CONSIGNE — Rédigez la suite de la critique de l'album Des histoires de fantômes, du groupe Hôtel Morphée.

+++ EXTRAIT SOURCE +++

Hôtel Morphée - Des histoires de fantômes

Évoluant dans le paysage montréalais depuis maintenant une demi décennie, la formation Hôtel Morphée fait enfin paraître, cette semaine, Des histoires de fantômes, sous la bannière Audiogram.

Que ceux qui attendaient cette galette avec impatience soient rassurés: elle tient ses promesses. Le groupe y offre une vision d’une cohérence qui caractérise rarement un premier effort. L’auteur de ces lignes a longtemps hésité avant de succomber au «buzz» entourant Hôtel Morphée. La raison derrière ce rejet est d’une honteuse superficialité: le nom du groupe, maladroitement sélectionné, laissait présager un concept forcé ainsi que des mélodies—c’est trop facile—endormantes. Or, Hôtel Morphée, c’est une indie pop raffinée, nuancée, voire audacieuse.

Le quatuor, qui, outre Laurence Nerbonne, une chanteuse et violoniste à la voix juste et maîtrisée, est composé de Blaise Borboën-Léonard (violon), d’André Pelletier (guitare acoustique) et de Stéphane Lemieux (batterie), a été guidé par le réalisateur Philippe Brault, surtout connu pour sa collaboration de longue date avec Pierre Lapointe.

+++ MATÉRIEL D'ÉTUDE +++

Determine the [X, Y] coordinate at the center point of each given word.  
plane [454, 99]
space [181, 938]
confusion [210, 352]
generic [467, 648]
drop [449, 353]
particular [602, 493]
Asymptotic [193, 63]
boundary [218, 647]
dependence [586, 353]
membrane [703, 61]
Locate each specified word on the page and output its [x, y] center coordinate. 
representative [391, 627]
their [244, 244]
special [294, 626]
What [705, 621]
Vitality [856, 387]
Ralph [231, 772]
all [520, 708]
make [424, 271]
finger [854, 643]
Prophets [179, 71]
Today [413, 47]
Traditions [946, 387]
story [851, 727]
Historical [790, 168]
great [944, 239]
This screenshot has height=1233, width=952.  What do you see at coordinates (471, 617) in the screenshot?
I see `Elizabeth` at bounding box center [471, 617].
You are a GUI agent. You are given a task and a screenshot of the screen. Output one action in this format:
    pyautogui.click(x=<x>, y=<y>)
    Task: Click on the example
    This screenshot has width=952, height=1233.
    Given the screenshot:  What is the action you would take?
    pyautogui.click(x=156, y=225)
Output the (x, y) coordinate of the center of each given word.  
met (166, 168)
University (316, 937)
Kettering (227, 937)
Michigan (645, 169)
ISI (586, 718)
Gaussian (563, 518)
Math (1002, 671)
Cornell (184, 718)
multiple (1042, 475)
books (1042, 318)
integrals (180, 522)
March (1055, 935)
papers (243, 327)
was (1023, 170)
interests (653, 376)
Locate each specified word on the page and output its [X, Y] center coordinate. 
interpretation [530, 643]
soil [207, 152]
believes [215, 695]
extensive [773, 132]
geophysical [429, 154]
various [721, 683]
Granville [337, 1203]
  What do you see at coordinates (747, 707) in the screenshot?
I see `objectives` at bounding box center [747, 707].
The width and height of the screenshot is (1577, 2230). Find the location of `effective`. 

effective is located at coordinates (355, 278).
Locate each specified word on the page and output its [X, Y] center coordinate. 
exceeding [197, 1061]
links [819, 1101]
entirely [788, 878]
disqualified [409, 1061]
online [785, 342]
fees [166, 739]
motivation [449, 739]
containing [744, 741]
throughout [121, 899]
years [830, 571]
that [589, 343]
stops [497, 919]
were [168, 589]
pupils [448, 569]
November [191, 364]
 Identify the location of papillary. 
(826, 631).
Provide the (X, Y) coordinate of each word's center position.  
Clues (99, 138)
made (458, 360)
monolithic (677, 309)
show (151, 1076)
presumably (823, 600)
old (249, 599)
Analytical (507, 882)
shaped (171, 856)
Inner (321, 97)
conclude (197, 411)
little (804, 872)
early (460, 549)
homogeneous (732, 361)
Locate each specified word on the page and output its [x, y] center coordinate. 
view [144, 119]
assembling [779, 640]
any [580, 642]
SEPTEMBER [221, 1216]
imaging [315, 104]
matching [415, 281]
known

+++

ZONE DE RÉPONSE —
Sur Des histoires de fantômes, le «son Montréal», si facilement identifiable et pourtant si ardu à définir, s’entend de manière distinctive. En ce sens, Hôtel Morphée s’inscrit dans la lignée de Patrick Watson et de Karkwa, des formations dont l’évolution est intimement liée à une esthétique qu’ont popularisée, depuis l’Europe, Radiohead et Sigur Rós.

Des histoires de fantômes se tient en équilibre entre envolées anxieuses et douce tristesse. La recette d’Hôtel Morphée est particulièrement goûteuse sur les courtes pièces Simon et Voices (qui, comme son nom l’indique, est interprétée en anglais)—à télécharger absolument.